De dragones y unicornios.
Revisando hace unos días el fotolog de una amiga, me encontré con un dibujo de un unicornio y un dragón, dos seres fantásticos a los que frecuentemente se hace referencia en distintos lugares. Me referiré a ambos dentro del contexto fantástico, que es el único contexto en que uno se puede referir a estos seres con un cierto grado de “certeza”.
Vamos por partes.
El unicornio es un ser mágico, hermoso, criatura de las profundidades de los bosques, envuelto en misterio, el misterio de lo desconocido. El corazón de un bosque virgen es el lugar perfecto para encontrar uno. Estos seres celan su territorio, cuidan de él, son reacios a mostrarse. Si bien son criaturas de corazón bondadoso, no vacilan en atacar a aquellos que profanan su territorio o dañan a los que en él moran, más aún si son de oscuro corazón. El unicornio personifica el misterio y la pureza, en cierto modo aún la castidad. De hecho, más de una historia/versión sobre estos animales mágicos sostiene que sólo pueden cabalgarlos aquellos nobles de corazón, e incluso solo las vírgenes de corazón puro.

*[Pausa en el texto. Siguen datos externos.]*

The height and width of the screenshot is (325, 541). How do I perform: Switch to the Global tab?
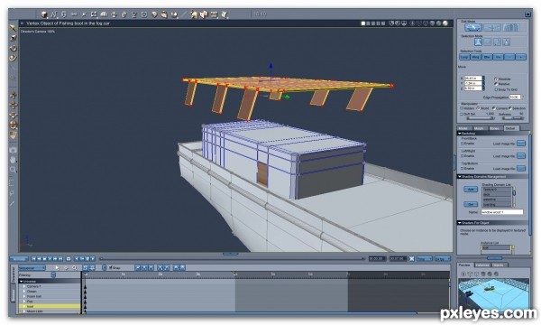click(x=510, y=128)
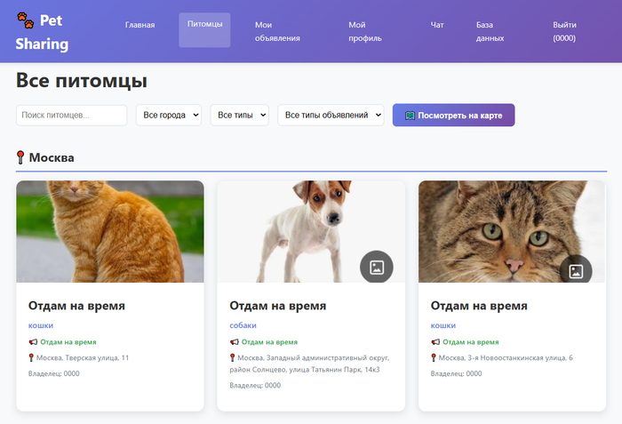Go to the Главная menu item
The width and height of the screenshot is (622, 424).
point(140,25)
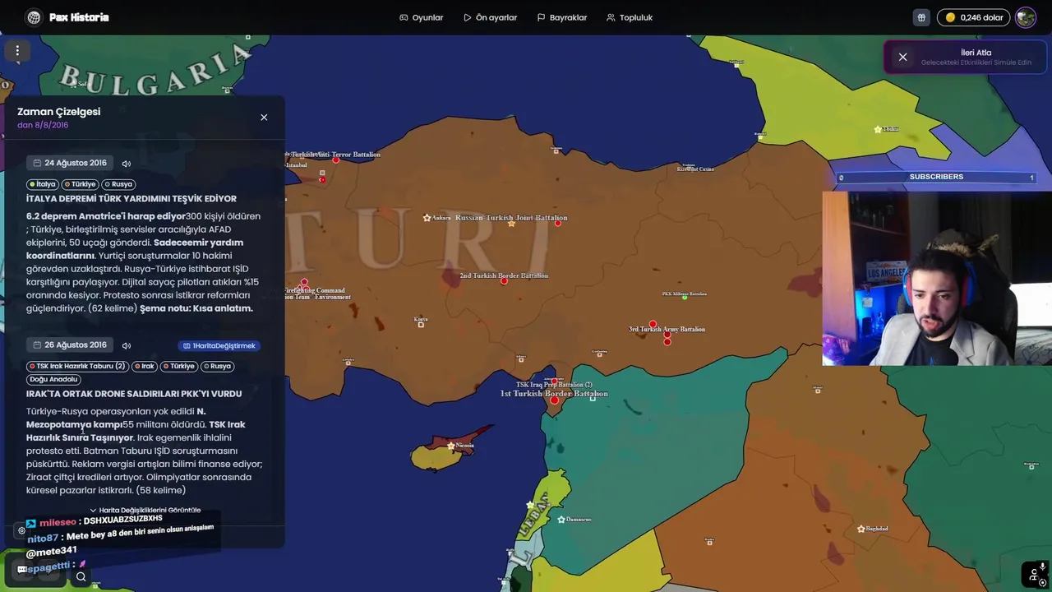1052x592 pixels.
Task: Dismiss the İleri Atla banner
Action: pyautogui.click(x=902, y=57)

Al unicornio se atribuyen diversas cualidades. Su cuerno es, como el resto del animal, mágico en si mismo y se le cree capaz de conducir magia, aumentar los poderes de un mago que lo use como vara o incluso dañar seriamente a seres malignos. El unicornio es, además, inteligente. Si bien no habla, es perfectamente capaz de comunicarse mediante gestos, su mirada, etc. Son, sin duda, dignas criaturas fantásticas.

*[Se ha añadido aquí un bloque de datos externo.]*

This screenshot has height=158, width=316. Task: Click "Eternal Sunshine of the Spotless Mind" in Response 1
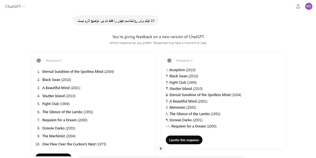73,72
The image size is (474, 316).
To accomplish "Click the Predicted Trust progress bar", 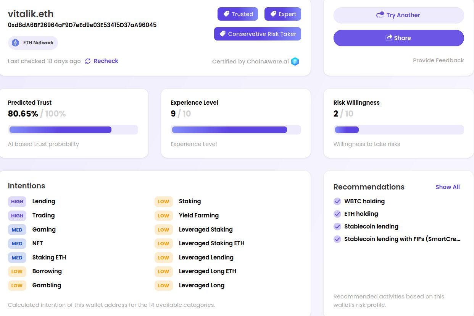I will [73, 130].
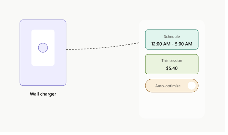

En el fotolog citado, la propietaria sostiene que ambos animales están peleando. Veamos al oponente de nuestro unicornio.
El dragón es, sin lugar a dudas, el más maravilloso de los seres fantásticos. El dragón no es simplemente la representación más recurrente de la fantasía, el dragón es la personificación de la misma. El dragón personifica a la magia, la fuerza, la majestuosidad y la longevidad, todas ellas características que cualquiera querría para sí.

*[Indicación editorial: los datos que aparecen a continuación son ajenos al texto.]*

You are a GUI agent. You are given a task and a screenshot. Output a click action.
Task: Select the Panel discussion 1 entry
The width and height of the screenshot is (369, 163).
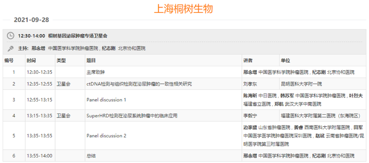[106, 100]
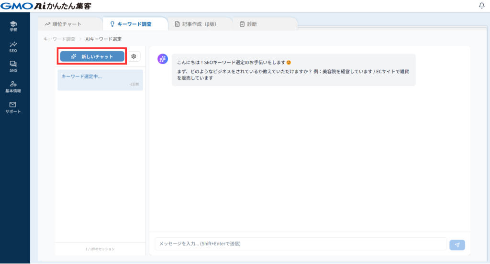The height and width of the screenshot is (264, 490).
Task: Click the AI assistant avatar icon
Action: point(162,59)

No es en todos los mitos así, pero el dragón no es una bestia cualquiera. Son astutos por naturaleza, ello cuando no son brillantes. Nunca podrás tomarlos por sorpresa, y sus sentidos son tales que resulta imposible esconderse de ellos. Representan además la sabiduría. Con todo, los dragones no son solo virtud. Se les atribuye también una serie de defectos, los más destacables de ellos su codicia, su orgullo y su soberbia. Famosa es la representación de la colosal bestia que reposa sobre una montaña de oro, y más de uno ha encontrado su fin a manos de un adversario al que podría haber dado muerte, pero que juzgó indigno. Ninguno de estos defectos le es atribuido a los unicornios, animales mágicos que, si bien resultan tal vez hasta poca cosa al lado de los dragones, son ciertamente más puros.
Finalmente, tenemos la pelea entre ambas partes. El resultado de la misma es obvio. Muy lindos, nobles, misteriosos y mágicos serán los unicornios, nada tienen que hacer contra un dragón. El dragón tiene mil ventajas sobre el unicornio, desde su fuerza, hasta el poder escupir fuego, volar o usar magia. O simplemente sentarse a esperar que el unicornio se muera de viejo.
Totalmente aparte, el dragón no solo es más poderoso que el unicornio. También es muchísimo más real, si bien no menos fantástico. Aquí cualquiera podría objetar que estoy diciendo estupideces, mas no es así. Si sostengo que hay una cierta realidad en los dragones es porque ellos son, hasta un determinado punto, humanos. Nosotros los seres humanos, aún los mejores de nuestra especie, podemos estar repletos de virtudes. Pero siempre, y no temo equivocarme con esto, contamos con defectos. Por mínimo que sea, o por escondido que esté, no importa cuan grande, buena y noble parezca una persona, podemos tener la seguridad de que cuenta con uno o más defectos. No importa cuan espléndido, majestuoso y poderoso sea un dragón, siempre podemos contar con que será codicioso, u orgulloso y soberbio. Así pues, el dragón reúne dos aspectos humanos: lo que los más de nosotros querríamos llegar a ser, y un reflejo de nuestra realidad de seres imperfectos.

1 Comments:
Ciertamente en el libro que cuenta la Leyenda del Unicornio se dice que su oponente es el Dragón que representa las fuerzas de la oscuridad como la envidia, la ambición desmedida, el engaño y otras linduras por el ejemplo! Y como la Luz siempre vence a la Oscuridad, en este caso es así el débil Unicornio vence al Dragón! Me encantó el tema!